The ransomware attacks specifically on hospitals have in some cases necessitated diverting patients to other hospitals and led to an inability to access patient records to continue care delivery, according to a notice released by CISA for health care systems and public health sectors to prevent cyberattacks. 

According to the notice, cyberattacks can also expose sensitive patient information and lead to substantial financial costs to regain control of hospital systems and patient data. 

“The big risk is we have a whole lot of small and medium size businesses that aren’t shoring up their cyberdefense,” said Clar Rosso, CEO of (ISC)²,  during a phone call with The Well News. 

The 2021 survey from (ISC)² was taken by nearly 5,000 cybersecurity professionals, and shows that while the cybersecurity workforce increased globally during the COVID-19 pandemic by 700,000 individuals, the demand for professionals shrunk overall. 

“You would have expected the demand to have gone way up,” said Rosso. “And it did in all parts of the world except Asia-Pacific.”


The greatest decrease in workforce demand was seen in Asia, as Rosso said companies in this region have recovered more slowly from the pandemic and in such situations, organizations tend to view cybersecurity as an expense instead of a strategic imperative.

The COVID-19 pandemic also transitioned many in-person jobs to remote work, which Rosso said opened up a whole host of vulnerabilities to organizations who do not have protected networks.
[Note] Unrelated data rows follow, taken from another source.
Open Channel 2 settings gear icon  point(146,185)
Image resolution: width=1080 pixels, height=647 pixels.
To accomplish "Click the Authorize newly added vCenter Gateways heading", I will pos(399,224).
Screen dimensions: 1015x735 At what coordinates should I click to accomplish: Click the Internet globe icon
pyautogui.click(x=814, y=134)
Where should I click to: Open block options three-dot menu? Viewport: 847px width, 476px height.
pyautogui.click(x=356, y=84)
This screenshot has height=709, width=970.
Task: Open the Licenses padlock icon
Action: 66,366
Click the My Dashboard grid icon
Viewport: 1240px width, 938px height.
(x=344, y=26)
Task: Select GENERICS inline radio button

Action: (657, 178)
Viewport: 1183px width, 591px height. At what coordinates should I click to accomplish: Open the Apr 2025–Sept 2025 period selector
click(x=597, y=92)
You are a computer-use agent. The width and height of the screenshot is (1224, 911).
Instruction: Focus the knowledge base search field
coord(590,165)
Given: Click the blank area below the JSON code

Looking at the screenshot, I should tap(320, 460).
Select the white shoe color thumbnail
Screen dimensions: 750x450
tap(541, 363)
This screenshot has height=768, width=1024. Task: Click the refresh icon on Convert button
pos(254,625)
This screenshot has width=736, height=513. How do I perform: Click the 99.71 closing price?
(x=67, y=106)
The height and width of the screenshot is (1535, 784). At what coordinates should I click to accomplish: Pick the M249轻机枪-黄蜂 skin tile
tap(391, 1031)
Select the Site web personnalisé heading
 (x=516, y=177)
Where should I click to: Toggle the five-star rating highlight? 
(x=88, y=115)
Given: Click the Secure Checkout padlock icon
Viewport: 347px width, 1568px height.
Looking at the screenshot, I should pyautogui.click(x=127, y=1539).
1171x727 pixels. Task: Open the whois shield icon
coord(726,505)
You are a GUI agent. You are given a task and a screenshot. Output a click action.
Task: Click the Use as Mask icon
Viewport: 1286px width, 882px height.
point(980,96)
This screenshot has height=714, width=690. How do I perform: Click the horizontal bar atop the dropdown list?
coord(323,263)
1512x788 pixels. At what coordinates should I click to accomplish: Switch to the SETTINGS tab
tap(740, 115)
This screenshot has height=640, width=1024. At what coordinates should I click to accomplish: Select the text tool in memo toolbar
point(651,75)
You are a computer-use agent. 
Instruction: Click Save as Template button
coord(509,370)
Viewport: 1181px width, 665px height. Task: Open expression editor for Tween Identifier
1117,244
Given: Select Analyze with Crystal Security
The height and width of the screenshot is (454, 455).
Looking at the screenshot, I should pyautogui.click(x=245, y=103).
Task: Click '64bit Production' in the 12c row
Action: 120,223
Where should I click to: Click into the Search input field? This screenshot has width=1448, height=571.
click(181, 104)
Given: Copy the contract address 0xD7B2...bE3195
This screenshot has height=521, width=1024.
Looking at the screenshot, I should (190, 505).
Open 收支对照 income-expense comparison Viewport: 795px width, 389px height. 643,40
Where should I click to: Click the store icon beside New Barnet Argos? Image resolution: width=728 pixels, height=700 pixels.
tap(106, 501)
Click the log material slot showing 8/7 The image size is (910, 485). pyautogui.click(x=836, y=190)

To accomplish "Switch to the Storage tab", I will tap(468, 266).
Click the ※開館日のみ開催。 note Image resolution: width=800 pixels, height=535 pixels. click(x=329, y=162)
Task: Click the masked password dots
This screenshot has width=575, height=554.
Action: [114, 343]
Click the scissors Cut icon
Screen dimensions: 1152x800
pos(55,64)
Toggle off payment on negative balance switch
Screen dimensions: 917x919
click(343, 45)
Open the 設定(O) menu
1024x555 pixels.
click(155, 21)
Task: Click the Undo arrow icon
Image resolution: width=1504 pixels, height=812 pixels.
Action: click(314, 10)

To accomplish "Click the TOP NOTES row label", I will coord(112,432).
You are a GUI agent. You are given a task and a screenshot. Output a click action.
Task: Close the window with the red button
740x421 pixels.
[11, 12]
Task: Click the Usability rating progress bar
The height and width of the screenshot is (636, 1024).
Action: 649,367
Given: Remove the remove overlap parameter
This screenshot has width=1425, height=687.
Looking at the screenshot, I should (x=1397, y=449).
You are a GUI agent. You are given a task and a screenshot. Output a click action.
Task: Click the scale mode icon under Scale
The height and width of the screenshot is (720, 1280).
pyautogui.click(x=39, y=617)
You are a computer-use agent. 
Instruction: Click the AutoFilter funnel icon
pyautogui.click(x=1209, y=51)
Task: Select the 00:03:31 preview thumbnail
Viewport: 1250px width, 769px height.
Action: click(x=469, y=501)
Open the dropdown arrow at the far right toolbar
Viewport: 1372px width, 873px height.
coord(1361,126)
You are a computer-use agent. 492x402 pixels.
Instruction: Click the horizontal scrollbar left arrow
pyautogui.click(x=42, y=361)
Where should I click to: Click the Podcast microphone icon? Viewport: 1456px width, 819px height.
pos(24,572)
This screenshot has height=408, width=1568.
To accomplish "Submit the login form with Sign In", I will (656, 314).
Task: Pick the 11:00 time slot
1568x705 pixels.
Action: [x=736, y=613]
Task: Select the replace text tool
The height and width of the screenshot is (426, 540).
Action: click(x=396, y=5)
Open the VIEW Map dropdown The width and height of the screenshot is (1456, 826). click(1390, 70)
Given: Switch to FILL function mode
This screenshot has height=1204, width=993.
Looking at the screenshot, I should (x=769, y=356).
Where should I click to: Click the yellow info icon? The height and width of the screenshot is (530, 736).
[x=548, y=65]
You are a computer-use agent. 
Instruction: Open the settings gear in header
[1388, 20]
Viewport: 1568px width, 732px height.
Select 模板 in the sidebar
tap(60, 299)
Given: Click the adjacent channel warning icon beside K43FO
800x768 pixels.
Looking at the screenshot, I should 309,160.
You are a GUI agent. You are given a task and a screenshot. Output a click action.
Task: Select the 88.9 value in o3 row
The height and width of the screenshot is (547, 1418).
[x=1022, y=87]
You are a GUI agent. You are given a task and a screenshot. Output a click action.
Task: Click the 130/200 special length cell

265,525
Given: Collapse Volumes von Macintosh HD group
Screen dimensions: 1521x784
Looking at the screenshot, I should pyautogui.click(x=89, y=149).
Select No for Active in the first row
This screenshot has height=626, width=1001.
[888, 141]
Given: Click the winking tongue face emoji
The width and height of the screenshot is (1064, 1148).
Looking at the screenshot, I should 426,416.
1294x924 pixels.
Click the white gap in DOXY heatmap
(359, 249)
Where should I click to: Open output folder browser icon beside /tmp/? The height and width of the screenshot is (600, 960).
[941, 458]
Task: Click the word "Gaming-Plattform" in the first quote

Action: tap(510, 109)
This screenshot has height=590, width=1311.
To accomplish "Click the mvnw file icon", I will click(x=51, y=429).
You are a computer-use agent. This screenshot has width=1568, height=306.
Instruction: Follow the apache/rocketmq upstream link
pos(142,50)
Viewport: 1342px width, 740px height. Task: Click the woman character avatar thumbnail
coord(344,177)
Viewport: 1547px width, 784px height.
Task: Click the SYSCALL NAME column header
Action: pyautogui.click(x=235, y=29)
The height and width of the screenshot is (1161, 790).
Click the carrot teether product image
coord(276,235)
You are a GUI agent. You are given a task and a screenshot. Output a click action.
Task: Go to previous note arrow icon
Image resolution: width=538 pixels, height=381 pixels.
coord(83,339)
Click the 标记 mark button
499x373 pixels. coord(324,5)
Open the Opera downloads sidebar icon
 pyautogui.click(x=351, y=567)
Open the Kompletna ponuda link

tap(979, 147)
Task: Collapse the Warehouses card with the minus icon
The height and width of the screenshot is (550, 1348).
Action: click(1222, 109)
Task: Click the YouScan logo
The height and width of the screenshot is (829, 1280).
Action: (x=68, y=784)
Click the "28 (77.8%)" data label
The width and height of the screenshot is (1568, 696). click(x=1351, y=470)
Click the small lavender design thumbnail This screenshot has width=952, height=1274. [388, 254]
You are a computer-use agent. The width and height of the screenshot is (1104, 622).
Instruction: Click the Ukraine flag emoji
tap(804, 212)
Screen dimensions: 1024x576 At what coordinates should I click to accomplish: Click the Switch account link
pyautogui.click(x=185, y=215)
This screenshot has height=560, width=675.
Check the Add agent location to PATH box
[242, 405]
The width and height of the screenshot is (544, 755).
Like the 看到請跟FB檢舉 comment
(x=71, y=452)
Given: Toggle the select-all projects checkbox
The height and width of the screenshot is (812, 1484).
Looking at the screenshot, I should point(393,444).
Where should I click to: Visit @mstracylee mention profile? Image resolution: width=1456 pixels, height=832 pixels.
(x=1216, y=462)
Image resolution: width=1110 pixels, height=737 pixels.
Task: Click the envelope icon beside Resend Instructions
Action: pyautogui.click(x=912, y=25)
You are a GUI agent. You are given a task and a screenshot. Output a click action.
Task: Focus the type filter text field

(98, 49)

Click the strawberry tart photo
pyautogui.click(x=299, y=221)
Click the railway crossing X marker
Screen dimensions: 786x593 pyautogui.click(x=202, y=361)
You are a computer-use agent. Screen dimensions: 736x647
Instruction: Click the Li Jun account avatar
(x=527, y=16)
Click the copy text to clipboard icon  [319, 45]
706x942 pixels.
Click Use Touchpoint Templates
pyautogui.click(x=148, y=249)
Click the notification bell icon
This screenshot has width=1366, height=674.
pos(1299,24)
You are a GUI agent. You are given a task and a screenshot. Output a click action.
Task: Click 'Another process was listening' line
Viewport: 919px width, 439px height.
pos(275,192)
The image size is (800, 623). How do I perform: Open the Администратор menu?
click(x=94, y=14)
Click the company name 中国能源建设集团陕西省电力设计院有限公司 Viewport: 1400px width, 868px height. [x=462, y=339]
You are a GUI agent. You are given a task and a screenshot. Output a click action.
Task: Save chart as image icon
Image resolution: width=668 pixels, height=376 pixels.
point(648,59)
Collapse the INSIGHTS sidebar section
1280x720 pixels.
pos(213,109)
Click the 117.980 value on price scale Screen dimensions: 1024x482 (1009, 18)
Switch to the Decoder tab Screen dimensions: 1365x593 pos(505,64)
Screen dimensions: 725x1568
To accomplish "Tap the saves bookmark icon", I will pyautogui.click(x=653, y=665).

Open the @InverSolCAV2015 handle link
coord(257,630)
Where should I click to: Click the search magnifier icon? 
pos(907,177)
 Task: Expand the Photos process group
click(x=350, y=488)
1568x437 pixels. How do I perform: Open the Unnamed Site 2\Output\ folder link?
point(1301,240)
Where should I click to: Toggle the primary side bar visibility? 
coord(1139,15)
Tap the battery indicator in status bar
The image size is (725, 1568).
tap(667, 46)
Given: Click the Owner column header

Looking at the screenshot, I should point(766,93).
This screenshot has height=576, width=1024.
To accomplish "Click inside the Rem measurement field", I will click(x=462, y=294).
“When you’re working in an office, [an employer] would likely have secure Wi-Fi but you’re in a closed network. When everyone in your organization is working from home and everyone is logging in from different locations … it creates vulnerability,” said Rosso.

Rosso said that in the 2021 survey cybersecurity professionals were asked what happens when you don’t have enough cybersecurity staff. 

“What they said is, we misconfigure systems, we don’t spend enough time on proper risk assessment and management, we rush deployment of new technology oversight in process and procedures, and we don’t do enough threat-hunting to look for vulnerabilities,” said Rosso.

In 2019, (ISC)² surveyed 192 respondents specifically from the health care sector, and found that 41% of respondents felt they needed additional certifications and training for future roles.

Nearly 28% of the respondents felt they needed to develop skills like cloud computing security or intrusion detection skills in the next two years to advance in their careers. 

The data from (ISC)² also shows that 58% of the cybersecurity workers in health care were men, and most held job titles as an IT manager or IT director, and had held those positions for about 11 years.

“There are a lot of connected devices in a hospital, like digital record keeping. There is a dependency on connected devices to provide top notch medical care, and if you don’t have someone looking at those systems … [such as] a software update that needs to be done, your risk [of cyberattacks] increases,” said Rosso.

The president’s FY 2023 budget request includes $2.5 billion in funding for CISA, nearly the same amount as the FY 2022 levels for the agency. 

The budget request includes funds for CISA to increase engagement with cybersecurity stakeholders, ramp up cyberdefense and education and training, and provide grants to support additional K-12 cybersecurity education programs. 


“The Appropriations Committees will now begin discussions on their FY 2023 funding bills, and budget hearings for the agencies will commence in the coming weeks,” said Rosso.